Staffing is the issue keeping NHS leaders awake at night – and which consumes two-thirds of trusts’ spending. The fortnightly The Ward Round newsletter, by HSJ workforce correspondent Annabelle Collins, will make sure you are tuned in to the daily pressures on staff, and the wider trends and policies shaping the workforce. Contact me in confidence.
A message that rang out loud and clear from NHS Providers’ conference this week was the need for trust leadership teams to stop waiting for the government and the national regulators to tackle the workforce crisis.
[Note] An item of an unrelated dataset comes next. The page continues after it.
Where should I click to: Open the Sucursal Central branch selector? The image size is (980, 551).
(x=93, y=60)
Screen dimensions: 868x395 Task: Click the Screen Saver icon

For too long, NHS leaders have been obsessed with money and numbers, NHS Providers’ chief executive Chris Hopson told delegates. He called for frontline leaders to focus on the issues they can control, such as making the NHS a better place to work, working with neighbouring trusts to share staff, and promoting the NHS as a good career option.
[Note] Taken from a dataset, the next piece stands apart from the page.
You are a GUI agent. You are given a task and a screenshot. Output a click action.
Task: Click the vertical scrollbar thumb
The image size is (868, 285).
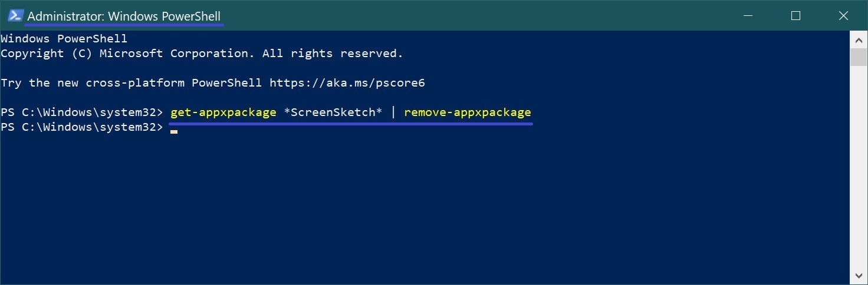coord(859,57)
In the long-term, the NHS needs a strong domestic pipeline of all staff, a sensible and compassionate migration policy and proper funding for training. But all these things hinge on decisions and funding from the centre and leaders must look at what can be done in the short and medium term.
Improving culture – certainly easier said than done – was raised repeatedly as an important way to boost retention and plug the hole in the leaky bucket of NHS staff.
Chief people officer Prerana Issar spoke about how the gap between the demand and supply curve of staff is affecting their ability to do their best.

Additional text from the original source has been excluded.